Copy and paste/screenshot of threads:
1.
Me:
*attached Gil Bar-Sela et al. “Cannabis Consumption Used by Cancer Patients
during Immunotherapy Correlates with Poor Clinical Outcome.” [1]
here’s a paper. Go to Table 1 and perform a chi-square test for the gender.
ChatGPT 4o:
The chi-square test for gender distribution between cannabis users and non-users resulted in:
Chi-square value (χ2): 0.0057
p-value: 0.9399
Degrees of freedom (dof): 1
Expected frequencies:
Female: [21.33, 10.67]
Male: [46.67, 23.33]
The p-value of 0.94 indicates no statistically significant difference in gender distribution between the two groups.
Python, version 3.1
import scipy.stats as stats
import numpy as np
# Observed data from Table 1 for gender distribution
observed = np.array([[22, 10], # Female (Non-Users, Users)
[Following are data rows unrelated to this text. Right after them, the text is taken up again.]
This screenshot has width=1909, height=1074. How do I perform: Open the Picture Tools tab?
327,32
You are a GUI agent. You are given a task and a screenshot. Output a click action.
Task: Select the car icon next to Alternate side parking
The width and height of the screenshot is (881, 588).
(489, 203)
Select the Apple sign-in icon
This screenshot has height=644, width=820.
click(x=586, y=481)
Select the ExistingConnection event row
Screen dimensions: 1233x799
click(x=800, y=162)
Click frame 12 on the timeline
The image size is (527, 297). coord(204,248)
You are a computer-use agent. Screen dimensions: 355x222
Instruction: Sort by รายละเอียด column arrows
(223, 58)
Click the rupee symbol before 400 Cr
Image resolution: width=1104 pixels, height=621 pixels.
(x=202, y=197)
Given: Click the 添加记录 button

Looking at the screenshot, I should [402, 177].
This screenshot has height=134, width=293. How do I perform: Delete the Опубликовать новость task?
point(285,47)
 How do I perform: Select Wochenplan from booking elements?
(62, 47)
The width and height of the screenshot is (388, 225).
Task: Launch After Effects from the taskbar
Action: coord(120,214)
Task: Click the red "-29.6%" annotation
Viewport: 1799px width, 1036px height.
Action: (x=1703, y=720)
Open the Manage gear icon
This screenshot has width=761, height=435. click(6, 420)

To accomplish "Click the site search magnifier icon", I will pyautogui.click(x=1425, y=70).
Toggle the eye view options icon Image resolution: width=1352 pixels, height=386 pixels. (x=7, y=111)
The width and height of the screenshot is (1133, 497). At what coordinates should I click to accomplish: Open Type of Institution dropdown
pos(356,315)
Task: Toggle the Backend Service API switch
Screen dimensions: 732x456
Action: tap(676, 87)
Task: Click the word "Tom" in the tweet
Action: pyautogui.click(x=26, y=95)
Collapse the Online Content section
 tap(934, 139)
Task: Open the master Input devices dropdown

[46, 24]]) # Male (Non-Users, Users)
# Perform Chi-Square Test
chi2, p, dof, expected = stats.chi2_contingency(observed)
chi2, p, dof, expected
Me:
now do the same thing for Table 1 cont: immunotherapy given as first line vs. second lined line
ChatGPT 4o:
The chi-square test for immunotherapy given as first-line vs. second-line between cannabis users and non-users resulted in:
Chi-square value (χ2): 3.78
p-value: 0.0518
Degrees of freedom (dof): 1
Expected frequencies:
First line: [26, 13]
Second line: [42, 21]
The p-value of 0.0518 is very close to the 0.05 threshold, suggesting a borderline significance in the difference between cannabis users and non-users regarding whether immunotherapy was given as a first or second-line treatment.
Python, version 3.1
# Observed data from Table 1 (continued) for immunotherapy given as first line vs. second line
observed_immunotherapy = np.array([[31, 8], # First line (Non-Users, Users)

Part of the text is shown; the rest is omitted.